WRITTEN PROBLEM
Could you copy out the stretch of lines from the start through the line containing "Looking at the screenshot, I should pos(149,43).", word for word and without the pictures?

MATERIALS PROVIDED
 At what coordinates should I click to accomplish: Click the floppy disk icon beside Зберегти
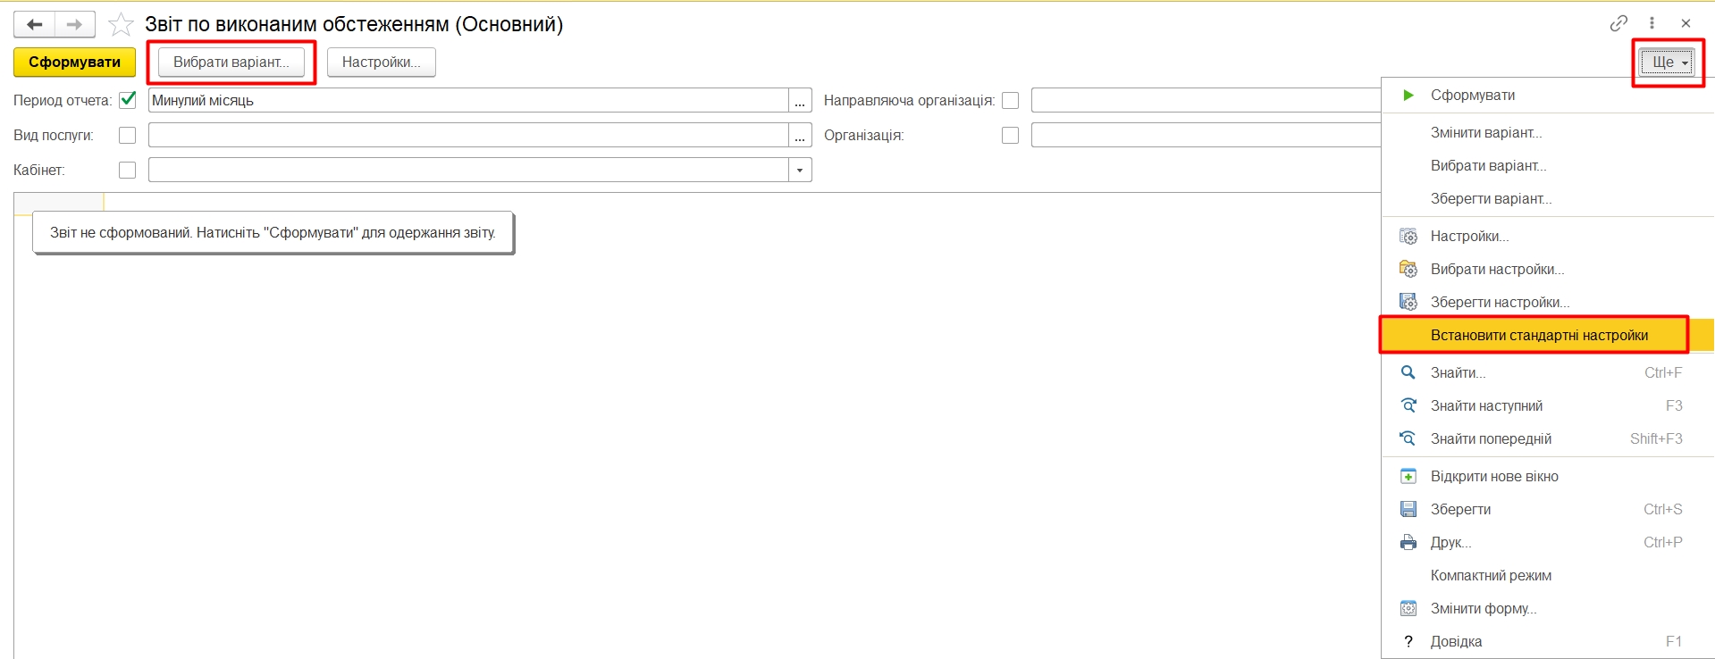coord(1408,509)
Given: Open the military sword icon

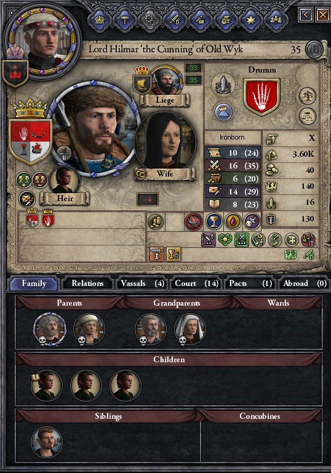Looking at the screenshot, I should pyautogui.click(x=175, y=20).
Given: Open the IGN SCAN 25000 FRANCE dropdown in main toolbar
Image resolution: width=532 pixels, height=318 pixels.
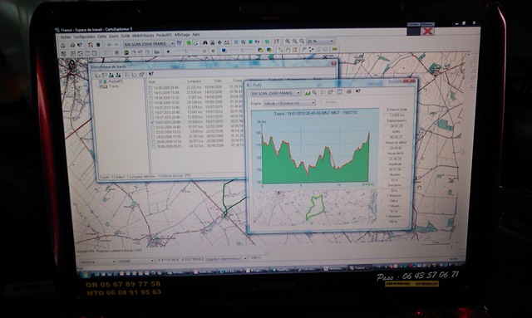Looking at the screenshot, I should pos(149,43).
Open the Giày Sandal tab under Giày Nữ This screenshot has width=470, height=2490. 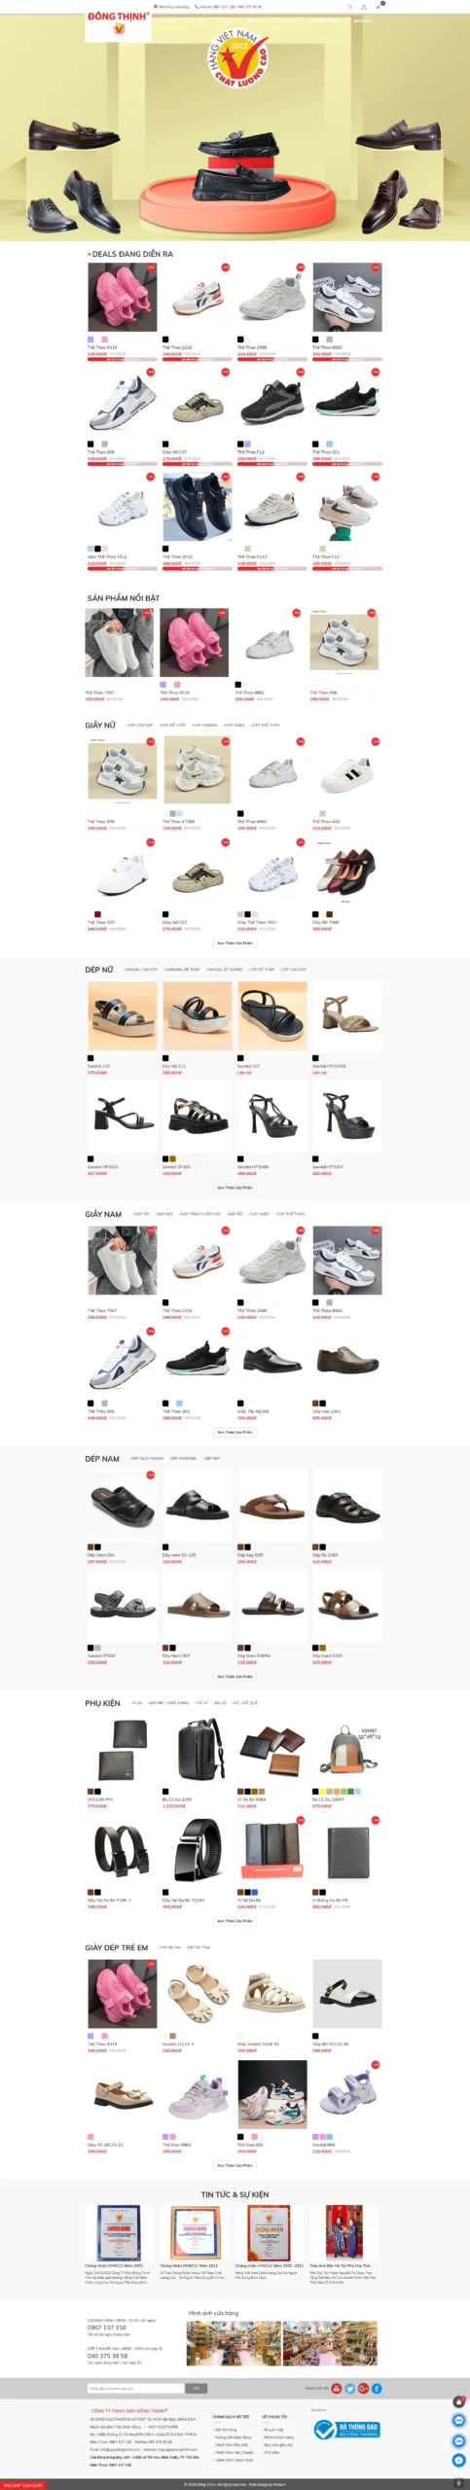click(204, 725)
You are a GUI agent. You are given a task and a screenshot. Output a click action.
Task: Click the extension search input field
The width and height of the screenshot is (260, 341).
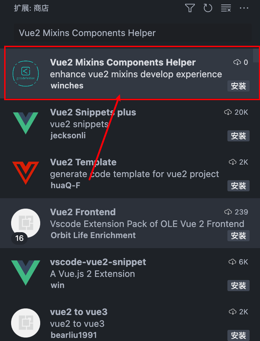pyautogui.click(x=132, y=33)
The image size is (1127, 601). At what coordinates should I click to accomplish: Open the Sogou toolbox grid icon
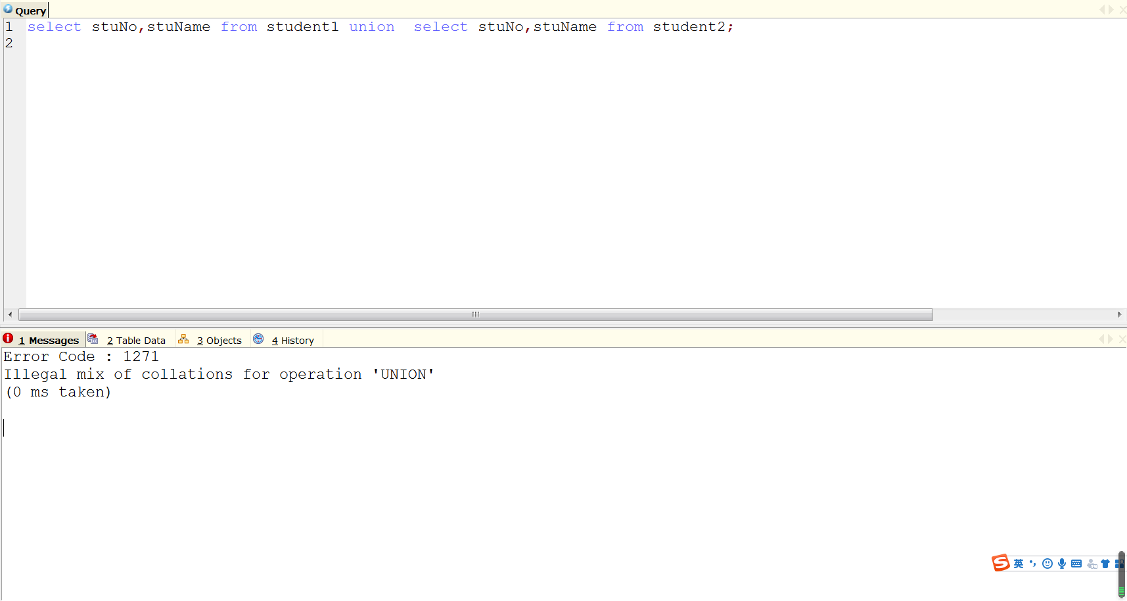pyautogui.click(x=1119, y=564)

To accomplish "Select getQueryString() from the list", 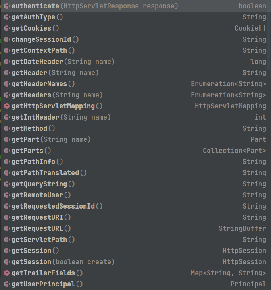I will [134, 184].
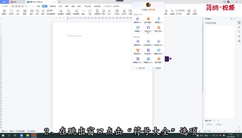Open 语音输入 voice input option

click(x=159, y=20)
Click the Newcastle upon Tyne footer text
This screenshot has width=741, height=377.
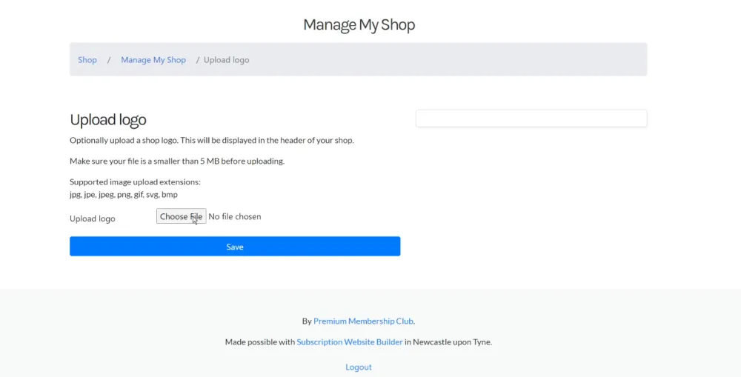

WRITTEN SOLUTION
 At what coordinates should I click to accomplish: Click the floppy disk icon beside Зберегти
coord(1408,509)
Given: Open the military sword icon

Looking at the screenshot, I should pyautogui.click(x=175, y=20).
Given: Open the IGN SCAN 25000 FRANCE dropdown in main toolbar
Image resolution: width=532 pixels, height=318 pixels.
Looking at the screenshot, I should pos(149,43).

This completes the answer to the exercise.